- Kohetpur Location in West Bengal, India Kohetpur Kohetpur (India)
- Coordinates: 24°38′28″N 87°58′07″E﻿ / ﻿24.6411°N 87.9685°E
- Country: India
- State: West Bengal
- District: Murshidabad

Area
- • Total: 0.9239 km^{2} (0.3567 sq mi)
- Elevation: 12 m (39 ft)

Population (2011)
- • Total: 5,379
- • Density: 5,822/km^{2} (15,080/sq mi)

Languages
- • Official: Bengali, English
- Time zone: UTC+5:30 (IST)
- PIN: 742224
- Telephone/STD code: 03485
- Vehicle registration: WB
- Lok Sabha constituency: Maldaha Dakshin
- Vidhan Sabha constituency: Samserganj
- Website: murshidbad.nic.in

= Kohetpur =

Kohetpur is a census town in the Samserganj CD block in the Jangipur subdivision of the Murshidabad district in the state of West Bengal, India.

== Geography ==

===Location===
Kohetpur is located at .

According to the map of Samserganj CD block in the District Census Handbook, Murshidabad, Anup Nagar, Jafrabad, Kankuria, Kohetpur, Jaykrishnapur, Uttar Mahammadpur, Chachanda, Basudebpur and Dhusaripara form a series of census towns from Dhuliyan, a municipal town.

===Area overview===
Jangipur subdivision is crowded with 52 census towns and as such it had to be presented in two location maps. One of the maps can be seen alongside. The subdivision is located in the Rarh region that is spread over from adjoining Santhal Pargana division of Jharkhand. The land is slightly higher in altitude than the surrounding plains and is gently undulating. The river Ganges, along with its distributaries, is prominent in both the maps. At the head of the subdivision is the 2,245 m long Farakka Barrage, one of the largest projects of its kind in the country. Murshidabad district shares with Bangladesh a porous international border which is notoriously crime prone (partly shown in this map). The subdivision has two large power plants - the 2,100 MW Farakka Super Thermal Power Station and the 1,600 MW Sagardighi Thermal Power Station. According to a 2016 report, there are around 1,000,000 (1 million/ ten lakh) workers engaged in the beedi industry in Jangipur subdivision. 90% are home-based and 70% of the home-based workers are women. As of 2013, an estimated 2.4 million people reside along the banks of the Ganges alone in Murshidabad district. Severe erosion occurs along the banks.

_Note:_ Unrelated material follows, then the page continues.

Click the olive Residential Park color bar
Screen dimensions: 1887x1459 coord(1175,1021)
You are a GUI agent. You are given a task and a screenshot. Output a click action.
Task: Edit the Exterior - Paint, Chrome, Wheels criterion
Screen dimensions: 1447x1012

Note: The two maps present some of the notable locations in the subdivision. All places marked in the maps are linked in the larger full screen maps.

==Demographics==
According to the 2011 Census of India, Kohetpur had a total population of 5,379, of which 2,714 (50%) were males and 2,665 (50%) were females. Population in the age range 0–6 years was 1,011. The total number of literate persons in Kohetpur was 2,332 (53.39% of the population over 6 years).

==Infrastructure==
According to the District Census Handbook, Murshidabad, 2011, Kohetpur covered an area of 0.9239 km^{2}. The protected water-supply involved service reservoir, hand pump. It had 812 domestic electric connections. Among the educational facilities, it had 2 primary schools, the nearest secondary, senior secondary school at Kankuria 2 km away, the nearest general degree college at Dhuliyan 8 km away. It produced beedi.

== Healthcare ==
Samserganj CD Block is one of the areas of Murshidabad district where ground water is affected by a high level of arsenic contamination. The WHO guideline for arsenic in drinking water is 10 mg/ litre, and the Indian Standard value is 50 mg/ litre. The maximum concentration in Samserganj CD Block is 287 mg/litre.